WHAT THE TASK ASKS:
Reproduce the lines of the listing below word for word, starting with the line that contains "6, 729, 17)" and continuing through the line that contains "analize in rešitve", including both of those lines.

# start of MATERIAL SHOWN

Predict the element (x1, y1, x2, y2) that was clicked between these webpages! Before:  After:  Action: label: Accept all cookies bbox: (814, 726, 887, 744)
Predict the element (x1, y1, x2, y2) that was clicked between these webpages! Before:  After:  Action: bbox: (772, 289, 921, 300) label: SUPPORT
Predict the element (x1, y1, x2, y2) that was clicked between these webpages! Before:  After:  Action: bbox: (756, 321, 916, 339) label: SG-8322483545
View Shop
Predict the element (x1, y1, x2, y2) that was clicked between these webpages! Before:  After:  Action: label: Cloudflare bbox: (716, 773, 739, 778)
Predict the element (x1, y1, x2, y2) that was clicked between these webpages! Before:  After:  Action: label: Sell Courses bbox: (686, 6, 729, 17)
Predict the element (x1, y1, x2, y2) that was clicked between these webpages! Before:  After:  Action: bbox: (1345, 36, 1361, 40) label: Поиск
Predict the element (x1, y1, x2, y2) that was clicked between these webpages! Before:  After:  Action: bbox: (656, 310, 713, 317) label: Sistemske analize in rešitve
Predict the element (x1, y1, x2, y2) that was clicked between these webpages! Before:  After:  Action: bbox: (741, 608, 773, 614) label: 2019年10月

# end of MATERIAL SHOWN

CORRECT RESULT:
Predict the element (x1, y1, x2, y2) that was clicked between these webpages! Before:  After:  Action: label: Sell Courses bbox: (686, 6, 729, 17)
Predict the element (x1, y1, x2, y2) that was clicked between these webpages! Before:  After:  Action: bbox: (1345, 36, 1361, 40) label: Поиск
Predict the element (x1, y1, x2, y2) that was clicked between these webpages! Before:  After:  Action: bbox: (656, 310, 713, 317) label: Sistemske analize in rešitve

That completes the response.